The problem :: Rewrite the material below, changing "screenshot" to "capture" and keeping everything else the same.

Material for this exercise ::
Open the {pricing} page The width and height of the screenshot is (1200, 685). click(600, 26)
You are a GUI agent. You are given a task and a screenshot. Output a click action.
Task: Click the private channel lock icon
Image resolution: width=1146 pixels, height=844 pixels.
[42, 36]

Exercise solution ::
Open the {pricing} page The width and height of the capture is (1200, 685). click(600, 26)
You are a GUI agent. You are given a task and a capture. Output a click action.
Task: Click the private channel lock icon
Image resolution: width=1146 pixels, height=844 pixels.
[42, 36]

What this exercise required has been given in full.